La France se trouve dans la position de suiveur, cela peut-il lui jouer des tours?
Oui, complètement et c'est exactement ce qui se passe depuis ce mercredi matin. Depuis que Barack Obama a annoncé qu'il allait envoyer 30.000 soldats supplémentaires, la France est bien embêtée. Bernard Kouchner a rappelé que la France avait renforcé ses troupes en avril dernier pour ne pas avoir a en envoyer davantage. Mais cela s'est fait à un moment où ça n'était absolument pas nécessaire. Cet envoi coïncidait avec le retour de la France dans l'Otan, il fallait donc qu'elle montre une volonté de s'engager. Aujourd'hui, elle ne peut pas faire plus.

Cela signifie-t-il que la France est coincée entre l'Otan et les Etats-Unis?

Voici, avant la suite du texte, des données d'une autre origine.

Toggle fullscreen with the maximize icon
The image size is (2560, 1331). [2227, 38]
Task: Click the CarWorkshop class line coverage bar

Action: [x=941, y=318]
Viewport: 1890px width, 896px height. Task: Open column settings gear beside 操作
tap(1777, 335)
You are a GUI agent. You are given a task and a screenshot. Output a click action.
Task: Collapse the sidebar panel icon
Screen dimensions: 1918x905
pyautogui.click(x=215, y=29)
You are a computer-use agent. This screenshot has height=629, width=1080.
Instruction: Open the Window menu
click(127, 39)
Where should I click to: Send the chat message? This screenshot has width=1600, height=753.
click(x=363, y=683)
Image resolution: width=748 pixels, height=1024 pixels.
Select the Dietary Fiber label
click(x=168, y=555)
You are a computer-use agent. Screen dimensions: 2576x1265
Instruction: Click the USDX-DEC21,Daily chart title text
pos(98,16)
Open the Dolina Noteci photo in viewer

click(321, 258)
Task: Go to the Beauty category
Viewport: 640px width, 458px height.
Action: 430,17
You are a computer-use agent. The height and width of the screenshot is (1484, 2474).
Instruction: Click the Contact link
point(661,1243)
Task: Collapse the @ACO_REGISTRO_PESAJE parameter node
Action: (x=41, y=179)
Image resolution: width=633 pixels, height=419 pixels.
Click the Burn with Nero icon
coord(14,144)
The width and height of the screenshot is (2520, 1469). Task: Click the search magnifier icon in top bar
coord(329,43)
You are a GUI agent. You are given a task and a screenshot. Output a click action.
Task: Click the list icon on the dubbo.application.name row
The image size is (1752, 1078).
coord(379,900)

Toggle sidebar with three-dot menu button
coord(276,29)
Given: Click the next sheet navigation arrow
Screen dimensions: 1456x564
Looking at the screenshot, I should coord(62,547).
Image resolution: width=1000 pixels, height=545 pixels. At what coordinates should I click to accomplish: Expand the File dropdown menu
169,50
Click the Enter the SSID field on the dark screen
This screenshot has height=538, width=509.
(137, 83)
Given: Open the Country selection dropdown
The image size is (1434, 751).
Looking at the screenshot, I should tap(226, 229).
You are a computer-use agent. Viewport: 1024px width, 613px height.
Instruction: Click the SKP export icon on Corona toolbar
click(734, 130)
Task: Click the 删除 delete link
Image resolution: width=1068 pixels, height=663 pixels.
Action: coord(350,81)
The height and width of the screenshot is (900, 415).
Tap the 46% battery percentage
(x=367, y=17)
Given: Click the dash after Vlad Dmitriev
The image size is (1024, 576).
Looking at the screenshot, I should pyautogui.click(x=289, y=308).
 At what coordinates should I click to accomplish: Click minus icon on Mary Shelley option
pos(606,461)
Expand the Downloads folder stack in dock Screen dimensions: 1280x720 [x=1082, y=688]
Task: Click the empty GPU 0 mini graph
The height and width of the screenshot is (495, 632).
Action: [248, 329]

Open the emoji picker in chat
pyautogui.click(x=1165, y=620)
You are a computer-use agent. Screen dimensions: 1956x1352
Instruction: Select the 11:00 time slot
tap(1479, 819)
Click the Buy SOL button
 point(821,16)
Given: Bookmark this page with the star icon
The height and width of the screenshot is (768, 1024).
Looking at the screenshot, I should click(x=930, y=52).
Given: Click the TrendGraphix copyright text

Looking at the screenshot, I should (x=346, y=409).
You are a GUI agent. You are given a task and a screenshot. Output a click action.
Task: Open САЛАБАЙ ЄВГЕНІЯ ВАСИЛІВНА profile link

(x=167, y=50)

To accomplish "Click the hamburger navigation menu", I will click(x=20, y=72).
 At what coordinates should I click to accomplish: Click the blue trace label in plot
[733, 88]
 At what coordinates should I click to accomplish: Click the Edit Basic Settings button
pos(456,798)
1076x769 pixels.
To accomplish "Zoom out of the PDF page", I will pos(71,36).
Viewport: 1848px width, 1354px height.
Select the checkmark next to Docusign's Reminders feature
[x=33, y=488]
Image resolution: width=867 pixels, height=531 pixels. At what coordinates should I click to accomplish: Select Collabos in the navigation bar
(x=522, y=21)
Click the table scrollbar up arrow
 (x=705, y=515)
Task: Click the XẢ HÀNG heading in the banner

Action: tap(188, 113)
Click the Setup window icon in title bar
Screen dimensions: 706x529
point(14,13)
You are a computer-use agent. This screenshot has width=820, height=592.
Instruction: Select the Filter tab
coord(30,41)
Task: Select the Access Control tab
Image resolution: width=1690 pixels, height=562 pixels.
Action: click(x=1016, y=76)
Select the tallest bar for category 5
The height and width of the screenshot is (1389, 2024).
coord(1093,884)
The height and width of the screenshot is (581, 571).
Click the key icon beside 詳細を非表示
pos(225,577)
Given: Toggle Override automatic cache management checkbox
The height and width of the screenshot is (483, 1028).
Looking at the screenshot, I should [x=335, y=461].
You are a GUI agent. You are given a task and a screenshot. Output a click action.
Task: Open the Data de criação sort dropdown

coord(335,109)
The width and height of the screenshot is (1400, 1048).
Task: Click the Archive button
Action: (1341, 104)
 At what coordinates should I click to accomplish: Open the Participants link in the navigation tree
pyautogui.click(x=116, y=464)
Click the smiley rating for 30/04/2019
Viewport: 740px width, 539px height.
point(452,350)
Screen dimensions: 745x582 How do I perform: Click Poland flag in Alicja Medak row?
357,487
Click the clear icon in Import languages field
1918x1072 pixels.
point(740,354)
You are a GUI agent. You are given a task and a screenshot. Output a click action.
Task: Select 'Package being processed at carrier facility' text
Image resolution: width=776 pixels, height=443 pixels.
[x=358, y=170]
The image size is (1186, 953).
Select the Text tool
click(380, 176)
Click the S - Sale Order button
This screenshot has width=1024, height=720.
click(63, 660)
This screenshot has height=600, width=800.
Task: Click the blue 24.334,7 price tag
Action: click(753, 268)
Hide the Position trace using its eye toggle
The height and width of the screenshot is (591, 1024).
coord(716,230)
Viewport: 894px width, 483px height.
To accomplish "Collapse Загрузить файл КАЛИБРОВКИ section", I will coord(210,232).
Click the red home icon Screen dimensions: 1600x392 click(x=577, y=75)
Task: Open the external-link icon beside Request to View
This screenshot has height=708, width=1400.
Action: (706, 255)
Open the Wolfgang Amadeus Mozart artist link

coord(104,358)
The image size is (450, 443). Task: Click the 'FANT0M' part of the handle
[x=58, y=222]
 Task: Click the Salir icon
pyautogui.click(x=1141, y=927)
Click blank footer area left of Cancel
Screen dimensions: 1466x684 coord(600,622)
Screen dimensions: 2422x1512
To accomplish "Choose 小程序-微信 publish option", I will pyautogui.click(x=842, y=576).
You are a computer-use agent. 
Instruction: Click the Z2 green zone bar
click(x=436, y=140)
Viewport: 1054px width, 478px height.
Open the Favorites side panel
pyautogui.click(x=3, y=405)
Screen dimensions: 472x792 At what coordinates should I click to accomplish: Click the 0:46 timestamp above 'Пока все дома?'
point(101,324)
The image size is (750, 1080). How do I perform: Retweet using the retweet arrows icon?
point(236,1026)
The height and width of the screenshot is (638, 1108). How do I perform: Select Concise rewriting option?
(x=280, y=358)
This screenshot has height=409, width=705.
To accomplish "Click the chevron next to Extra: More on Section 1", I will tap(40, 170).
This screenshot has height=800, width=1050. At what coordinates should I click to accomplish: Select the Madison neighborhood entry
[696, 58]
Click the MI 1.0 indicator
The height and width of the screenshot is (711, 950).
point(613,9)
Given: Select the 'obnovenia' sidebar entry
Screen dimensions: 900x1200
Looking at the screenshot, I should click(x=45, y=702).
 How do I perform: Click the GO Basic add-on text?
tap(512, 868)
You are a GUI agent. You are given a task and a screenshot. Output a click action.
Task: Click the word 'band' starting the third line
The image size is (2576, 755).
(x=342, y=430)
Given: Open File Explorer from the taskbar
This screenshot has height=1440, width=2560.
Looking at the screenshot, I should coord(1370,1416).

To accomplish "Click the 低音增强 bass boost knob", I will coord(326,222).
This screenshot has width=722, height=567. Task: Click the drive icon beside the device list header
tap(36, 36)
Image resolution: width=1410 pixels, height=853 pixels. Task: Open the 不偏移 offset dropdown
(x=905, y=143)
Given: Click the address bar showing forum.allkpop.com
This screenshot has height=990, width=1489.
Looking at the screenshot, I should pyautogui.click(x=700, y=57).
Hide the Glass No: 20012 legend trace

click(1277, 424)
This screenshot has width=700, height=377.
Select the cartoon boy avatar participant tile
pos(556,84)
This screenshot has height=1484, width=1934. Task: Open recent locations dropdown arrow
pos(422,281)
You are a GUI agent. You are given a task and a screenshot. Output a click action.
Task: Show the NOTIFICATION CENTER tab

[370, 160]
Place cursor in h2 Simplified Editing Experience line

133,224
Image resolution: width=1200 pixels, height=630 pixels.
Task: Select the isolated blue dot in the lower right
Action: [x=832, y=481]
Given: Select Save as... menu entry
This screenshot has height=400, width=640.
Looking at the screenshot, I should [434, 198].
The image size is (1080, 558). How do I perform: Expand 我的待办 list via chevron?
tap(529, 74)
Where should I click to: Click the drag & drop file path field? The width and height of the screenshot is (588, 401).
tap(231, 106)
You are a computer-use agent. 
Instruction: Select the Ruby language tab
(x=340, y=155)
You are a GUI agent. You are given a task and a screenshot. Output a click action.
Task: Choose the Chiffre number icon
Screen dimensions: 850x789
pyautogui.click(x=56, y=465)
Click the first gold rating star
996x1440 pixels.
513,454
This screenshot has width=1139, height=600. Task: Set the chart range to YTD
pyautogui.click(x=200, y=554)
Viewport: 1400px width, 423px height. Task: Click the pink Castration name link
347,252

En quelque sorte, oui. La France risque de refroidir encore un peu plus le climat entre Paris et Washington. Depuis quelques temps, Nicolas Sarkozy prend le contre-pied de Barack Obama sur de nombreux dossiers. L'Iran, Copenhague, l'Afghanistan etc. Diplomatiquement, ce n'est donc pas très bon. Et cela ne concerne pas que ses rapports avec les Etats-Unis. La France a voulu réintégrer l'Otan, mais elle n'est pas en mesure de respecter les règles du jeu. Elle risque donc de se fâcher avec l'organisation dans laquelle figurent des pays bien plus engagés qu'elle dans cette guerre.

Le poids de l'opinion publique sur les choix militaires est-il comparable entre la France et les Etats-Unis?
Disons qu'au départ, les Américains étaient en majorité favorables à cette guerre. La décision a été prise après les événements du 11 septembre 2001 et donc sur un facteur «émotion» important. Mais depuis quelques mois, on voit bien que l'opinion publique américaine s’oppose à cette guerre qui dure depuis trop longtemps. Même chose du côté français, la guerre en Afghanistan n'est pas soutenue par l'opinion publique. Mais la différence avec les Etats-Unis est que les Américains ont perdu beaucoup plus de soldats que la France. L'émotion et les critiques sont donc beaucoup plus vives aux Etats-Unis. Barak Obama a donc une pression supplémentaire qui l’oblige à revoir sa stratégie sur place.